Peru: Protesten nemen toe en het dodental stijgt; VS is medeplichtig; Mexicaanse ambassadeur uitgewezen wegens ‘bemoeienis’; Onbevestigde berichten beweren dat sommige militaire eenheden besluiten zich bij het volk aan te sluiten in plaats van corrupte politici en oligarchen te dienen

Daniel Edgar , voor SouthFront

Nu de laatste politieke crisis in Peru zijn tweede week ingaat, hebben de protesten zich over het hele land verspreid en blijft het dodental stijgen na een hardhandig optreden van de politie en het leger tegen de sociale mobilisatie en massaprotesten tegen de gevangenneming van de afgezette president Pedro Castillo en de eis van zijn onmiddellijke vrijlating. Uit nieuwe informatie blijkt dat de VS van tevoren op de hoogte waren van de couppoging en er groen licht voor gaven. Deze bewering wordt ook ondersteund door het feit dat de VS onmiddellijk hun onvoorwaardelijke steun hebben betuigd aan het pas geïnstalleerde coupregime en de inzet van het leger om de daaropvolgende politieke protesten de kop in te drukken. Ondertussen bieden de reacties van andere regeringen in Latijns-Amerika op de laatste ontwikkelingen in Peru belangrijke aanwijzingen voor de huidige status van geopolitieke afstemming en loyaliteit in de gehele regio. De laatste dagen zijn er berichten over een ingrijpende ontwikkeling die – indien waar – de plannen van de coupplegers om met geweld een nieuw regime te installeren zou kunnen doen ontsporen. Volgens de berichten hebben sommige militaire eenheden verklaard dat zij de bevelen van het nieuwe regime niet zullen opvolgen en dat zij hun volk zullen steunen en verdedigen in plaats van de gevestigde belangen te dienen en de grote bedrijven van de corrupte heersende elites te beschermen.      

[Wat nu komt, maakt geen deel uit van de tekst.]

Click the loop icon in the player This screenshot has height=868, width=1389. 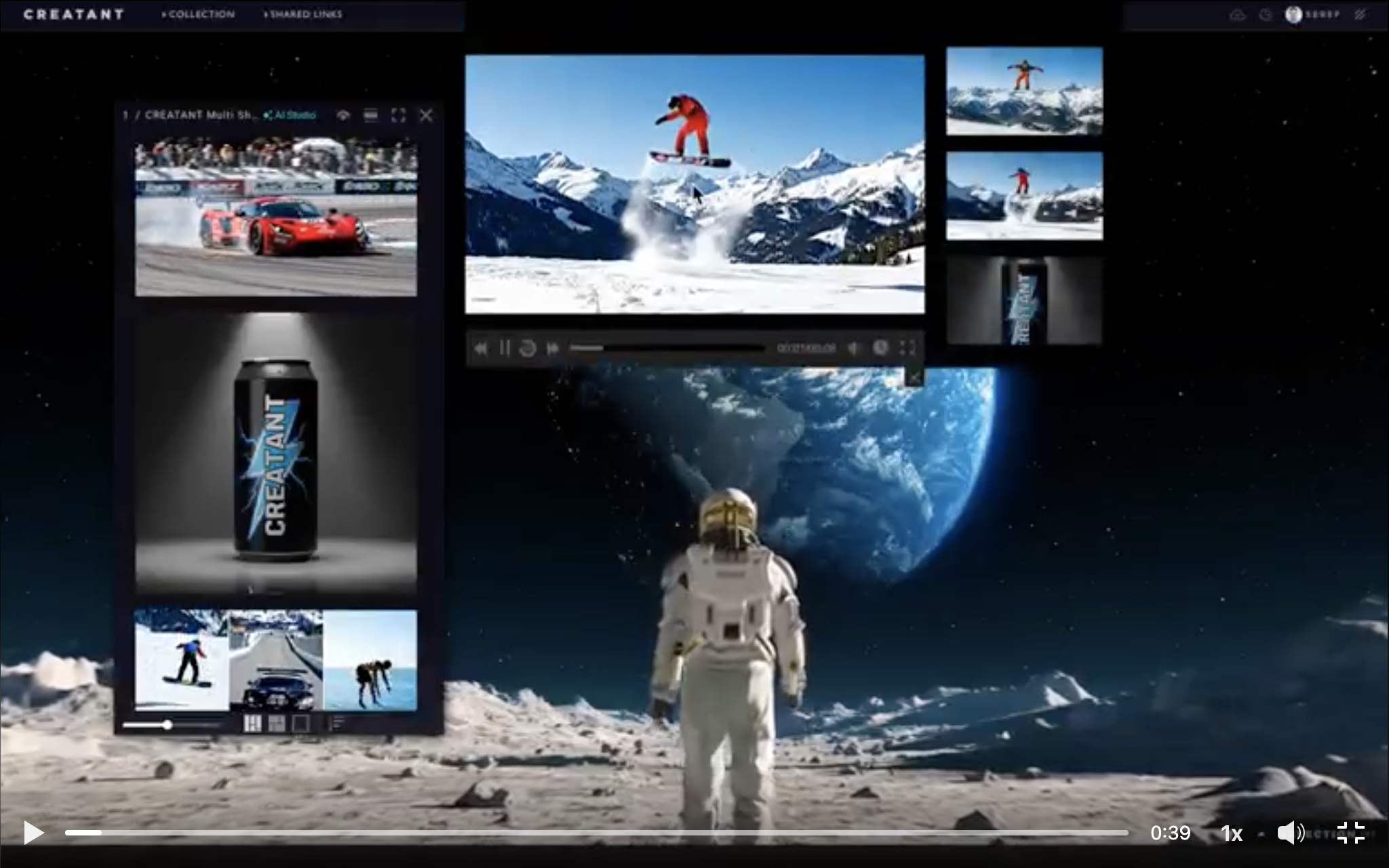(x=528, y=349)
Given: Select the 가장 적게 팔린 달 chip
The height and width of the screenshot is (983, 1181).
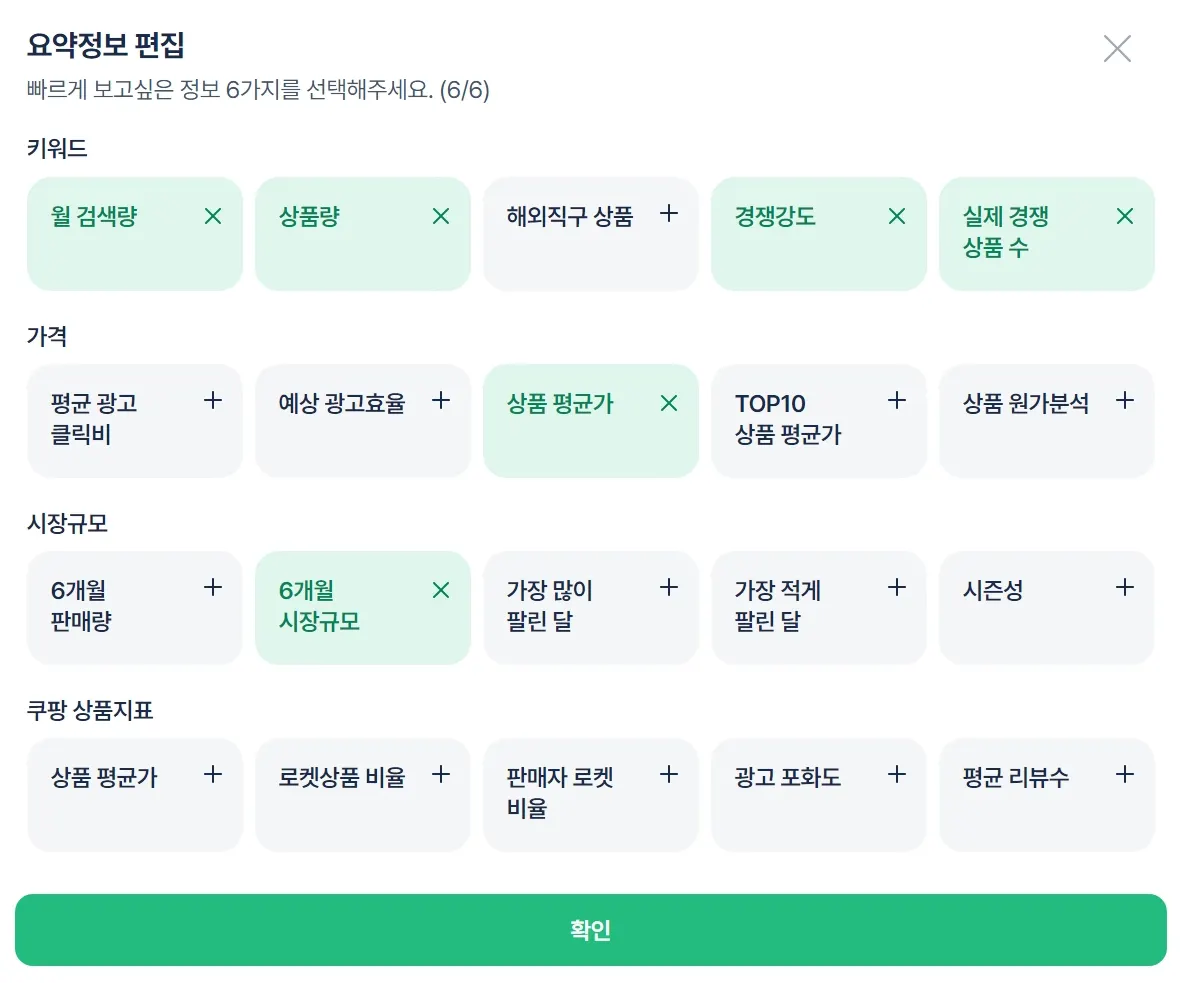Looking at the screenshot, I should (x=818, y=607).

Het Nationaal Congres, dat wordt gedomineerd door de rechtse politieke facties van de traditionele heersende elites van het land, had het afgelopen jaar bijna al zijn tijd en middelen gewijd aan het verdrijven van president Pedro Castillo. Castillo was een voormalig leraar en kreeg politieke bekendheid na een periode als leider van de lerarenvakbond tijdens een reeks landelijke stakingen waarbij hij betere werkomstandigheden en progressieve hervormingen in de onderwijssector eiste.

Hoewel Castillo steevast als links wordt omschreven, waren de resultaten en verwezenlijkingen tijdens zijn eerste ambtsjaar dubbelzinnig, vooral door de confronterende en obstructieve houding van een uiterst vijandig Congres, maar ook grotendeels door een gebrek aan strategische visie, doortastend optreden, samenwerking en alliantievorming met compatibele politieke facties, en consolidatie van en aansluiting bij zijn achterban (met name de gemarginaliseerde en verarmde sectoren van de samenleving, evenals andere traditioneel linkse sectoren en groepen).

Voorafgaand aan het presidentschap van Castillo kende Peru ook een lange periode van politieke instabiliteit, gekenmerkt door endemische corruptie en voortdurende politieke strubbelingen tussen de verschillende facties binnen de heersende elites, waardoor het land van 2016 tot 2022 vijf presidenten had en het Congres één keer summier werd ontbonden.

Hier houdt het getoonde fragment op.